(Material shown)
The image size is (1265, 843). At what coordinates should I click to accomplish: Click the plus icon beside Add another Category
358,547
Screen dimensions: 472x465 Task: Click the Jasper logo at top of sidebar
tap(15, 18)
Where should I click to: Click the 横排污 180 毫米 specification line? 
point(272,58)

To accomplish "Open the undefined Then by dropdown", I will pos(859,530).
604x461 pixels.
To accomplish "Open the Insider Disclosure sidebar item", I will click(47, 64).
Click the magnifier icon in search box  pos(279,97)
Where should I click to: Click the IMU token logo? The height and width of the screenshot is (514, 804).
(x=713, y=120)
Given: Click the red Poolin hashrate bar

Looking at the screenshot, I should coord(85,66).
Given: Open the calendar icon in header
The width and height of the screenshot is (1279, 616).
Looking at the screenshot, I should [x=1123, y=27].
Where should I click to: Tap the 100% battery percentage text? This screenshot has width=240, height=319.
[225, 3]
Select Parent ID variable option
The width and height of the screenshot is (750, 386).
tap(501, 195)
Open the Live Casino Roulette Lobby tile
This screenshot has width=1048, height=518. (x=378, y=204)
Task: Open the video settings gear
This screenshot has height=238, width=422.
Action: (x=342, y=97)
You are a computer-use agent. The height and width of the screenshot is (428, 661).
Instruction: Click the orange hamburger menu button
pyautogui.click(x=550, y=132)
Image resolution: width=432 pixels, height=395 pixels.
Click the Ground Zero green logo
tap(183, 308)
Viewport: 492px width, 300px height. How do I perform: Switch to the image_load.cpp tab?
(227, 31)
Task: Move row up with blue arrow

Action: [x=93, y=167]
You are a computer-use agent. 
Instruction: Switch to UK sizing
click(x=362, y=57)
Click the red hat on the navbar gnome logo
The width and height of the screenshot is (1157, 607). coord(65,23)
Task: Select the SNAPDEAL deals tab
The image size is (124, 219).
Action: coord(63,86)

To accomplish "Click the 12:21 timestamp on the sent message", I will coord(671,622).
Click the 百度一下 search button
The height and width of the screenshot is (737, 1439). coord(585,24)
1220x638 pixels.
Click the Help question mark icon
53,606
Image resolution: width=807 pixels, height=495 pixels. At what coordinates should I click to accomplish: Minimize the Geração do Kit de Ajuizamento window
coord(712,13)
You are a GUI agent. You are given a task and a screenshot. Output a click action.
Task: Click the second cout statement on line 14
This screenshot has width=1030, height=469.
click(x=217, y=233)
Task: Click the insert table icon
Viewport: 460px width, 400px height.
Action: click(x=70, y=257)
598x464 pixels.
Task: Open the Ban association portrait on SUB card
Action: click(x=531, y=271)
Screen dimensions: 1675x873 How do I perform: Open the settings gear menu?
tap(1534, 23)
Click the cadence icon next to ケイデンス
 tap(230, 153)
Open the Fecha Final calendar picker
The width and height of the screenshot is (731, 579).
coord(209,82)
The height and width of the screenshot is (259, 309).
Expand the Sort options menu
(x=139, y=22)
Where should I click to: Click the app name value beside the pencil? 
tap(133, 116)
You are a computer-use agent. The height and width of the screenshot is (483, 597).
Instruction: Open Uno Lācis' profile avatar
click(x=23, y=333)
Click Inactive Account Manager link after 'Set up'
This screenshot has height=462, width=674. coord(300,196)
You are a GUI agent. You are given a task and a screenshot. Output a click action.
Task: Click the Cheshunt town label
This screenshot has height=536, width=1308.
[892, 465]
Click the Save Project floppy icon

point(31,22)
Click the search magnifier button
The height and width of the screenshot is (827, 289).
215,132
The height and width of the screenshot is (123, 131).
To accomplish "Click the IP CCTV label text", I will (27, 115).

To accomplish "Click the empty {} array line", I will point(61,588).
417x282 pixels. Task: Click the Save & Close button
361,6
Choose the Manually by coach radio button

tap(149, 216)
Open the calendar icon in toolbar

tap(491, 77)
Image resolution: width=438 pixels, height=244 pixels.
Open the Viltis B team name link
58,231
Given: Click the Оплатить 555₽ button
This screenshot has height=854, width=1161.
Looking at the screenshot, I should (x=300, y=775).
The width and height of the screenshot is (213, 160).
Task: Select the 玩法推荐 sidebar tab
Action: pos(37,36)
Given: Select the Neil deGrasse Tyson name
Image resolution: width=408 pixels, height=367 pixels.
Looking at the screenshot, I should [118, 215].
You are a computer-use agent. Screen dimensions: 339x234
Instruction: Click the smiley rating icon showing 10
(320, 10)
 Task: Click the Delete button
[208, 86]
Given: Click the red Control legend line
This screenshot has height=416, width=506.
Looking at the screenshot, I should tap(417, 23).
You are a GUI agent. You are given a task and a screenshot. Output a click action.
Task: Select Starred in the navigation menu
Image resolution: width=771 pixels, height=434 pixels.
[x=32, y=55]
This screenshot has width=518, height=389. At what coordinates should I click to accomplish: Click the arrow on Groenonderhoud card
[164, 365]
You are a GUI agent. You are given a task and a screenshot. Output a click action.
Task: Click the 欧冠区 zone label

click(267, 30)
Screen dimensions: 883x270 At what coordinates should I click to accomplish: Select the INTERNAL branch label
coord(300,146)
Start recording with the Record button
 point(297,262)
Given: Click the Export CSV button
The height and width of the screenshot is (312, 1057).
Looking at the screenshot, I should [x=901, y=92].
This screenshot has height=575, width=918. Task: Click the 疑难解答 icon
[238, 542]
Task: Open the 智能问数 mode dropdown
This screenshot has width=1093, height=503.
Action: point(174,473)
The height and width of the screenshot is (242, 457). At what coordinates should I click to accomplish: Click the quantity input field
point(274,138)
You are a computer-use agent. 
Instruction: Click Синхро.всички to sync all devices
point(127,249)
(End Material shown)
▶ Exercise prompt
Please make the answer a complete, exact reproduction of the records.

▶ Your response
The image size is (1265, 843). At what coordinates should I click to accomplish: Click the plus icon beside Add another Category
358,547
Screen dimensions: 472x465 Task: Click the Jasper logo at top of sidebar
tap(15, 18)
Where should I click to: Click the 横排污 180 毫米 specification line? 
point(272,58)

To accomplish "Open the undefined Then by dropdown", I will pos(859,530).
604x461 pixels.
To accomplish "Open the Insider Disclosure sidebar item", I will click(47, 64).
Click the magnifier icon in search box  pos(279,97)
Where should I click to: Click the IMU token logo? The height and width of the screenshot is (514, 804).
(x=713, y=120)
Given: Click the red Poolin hashrate bar

Looking at the screenshot, I should coord(85,66).
Given: Open the calendar icon in header
The width and height of the screenshot is (1279, 616).
Looking at the screenshot, I should [x=1123, y=27].
Where should I click to: Tap the 100% battery percentage text? This screenshot has width=240, height=319.
[225, 3]
Select Parent ID variable option
The width and height of the screenshot is (750, 386).
tap(501, 195)
Open the Live Casino Roulette Lobby tile
This screenshot has width=1048, height=518. (x=378, y=204)
Task: Open the video settings gear
This screenshot has height=238, width=422.
Action: (x=342, y=97)
You are a computer-use agent. The height and width of the screenshot is (428, 661).
Instruction: Click the orange hamburger menu button
pyautogui.click(x=550, y=132)
Image resolution: width=432 pixels, height=395 pixels.
Click the Ground Zero green logo
tap(183, 308)
Viewport: 492px width, 300px height. How do I perform: Switch to the image_load.cpp tab?
(227, 31)
Task: Move row up with blue arrow

Action: [x=93, y=167]
You are a computer-use agent. 
Instruction: Switch to UK sizing
click(x=362, y=57)
Click the red hat on the navbar gnome logo
The width and height of the screenshot is (1157, 607). coord(65,23)
Task: Select the SNAPDEAL deals tab
The image size is (124, 219).
Action: coord(63,86)

To accomplish "Click the 12:21 timestamp on the sent message", I will coord(671,622).
Click the 百度一下 search button
The height and width of the screenshot is (737, 1439). coord(585,24)
1220x638 pixels.
Click the Help question mark icon
53,606
Image resolution: width=807 pixels, height=495 pixels. At what coordinates should I click to accomplish: Minimize the Geração do Kit de Ajuizamento window
coord(712,13)
You are a GUI agent. You are given a task and a screenshot. Output a click action.
Task: Click the second cout statement on line 14
This screenshot has width=1030, height=469.
click(x=217, y=233)
Task: Click the insert table icon
Viewport: 460px width, 400px height.
Action: click(x=70, y=257)
598x464 pixels.
Task: Open the Ban association portrait on SUB card
Action: click(x=531, y=271)
Screen dimensions: 1675x873 How do I perform: Open the settings gear menu?
tap(1534, 23)
Click the cadence icon next to ケイデンス
 tap(230, 153)
Open the Fecha Final calendar picker
The width and height of the screenshot is (731, 579).
coord(209,82)
The height and width of the screenshot is (259, 309).
Expand the Sort options menu
(x=139, y=22)
Where should I click to: Click the app name value beside the pencil? 
tap(133, 116)
You are a computer-use agent. The height and width of the screenshot is (483, 597).
Instruction: Open Uno Lācis' profile avatar
click(x=23, y=333)
Click Inactive Account Manager link after 'Set up'
This screenshot has height=462, width=674. coord(300,196)
You are a GUI agent. You are given a task and a screenshot. Output a click action.
Task: Click the Cheshunt town label
This screenshot has height=536, width=1308.
[892, 465]
Click the Save Project floppy icon

point(31,22)
Click the search magnifier button
The height and width of the screenshot is (827, 289).
215,132
The height and width of the screenshot is (123, 131).
To accomplish "Click the IP CCTV label text", I will (27, 115).

To accomplish "Click the empty {} array line", I will point(61,588).
417x282 pixels. Task: Click the Save & Close button
361,6
Choose the Manually by coach radio button

tap(149, 216)
Open the calendar icon in toolbar

tap(491, 77)
Image resolution: width=438 pixels, height=244 pixels.
Open the Viltis B team name link
58,231
Given: Click the Оплатить 555₽ button
This screenshot has height=854, width=1161.
Looking at the screenshot, I should (x=300, y=775).
The width and height of the screenshot is (213, 160).
Task: Select the 玩法推荐 sidebar tab
Action: pos(37,36)
Given: Select the Neil deGrasse Tyson name
Image resolution: width=408 pixels, height=367 pixels.
Looking at the screenshot, I should [118, 215].
You are a computer-use agent. Screen dimensions: 339x234
Instruction: Click the smiley rating icon showing 10
(320, 10)
 Task: Click the Delete button
[208, 86]
Given: Click the red Control legend line
This screenshot has height=416, width=506.
Looking at the screenshot, I should tap(417, 23).
You are a GUI agent. You are given a task and a screenshot. Output a click action.
Task: Select Starred in the navigation menu
Image resolution: width=771 pixels, height=434 pixels.
[x=32, y=55]
This screenshot has width=518, height=389. At what coordinates should I click to accomplish: Click the arrow on Groenonderhoud card
[164, 365]
You are a GUI agent. You are given a task and a screenshot. Output a click action.
Task: Click the 欧冠区 zone label

click(267, 30)
Screen dimensions: 883x270 At what coordinates should I click to accomplish: Select the INTERNAL branch label
coord(300,146)
Start recording with the Record button
 point(297,262)
Given: Click the Export CSV button
The height and width of the screenshot is (312, 1057).
Looking at the screenshot, I should [x=901, y=92].
This screenshot has height=575, width=918. Task: Click the 疑难解答 icon
[238, 542]
Task: Open the 智能问数 mode dropdown
This screenshot has width=1093, height=503.
Action: point(174,473)
The height and width of the screenshot is (242, 457). At what coordinates should I click to accomplish: Click the quantity input field
point(274,138)
You are a computer-use agent. 
Instruction: Click Синхро.всички to sync all devices
point(127,249)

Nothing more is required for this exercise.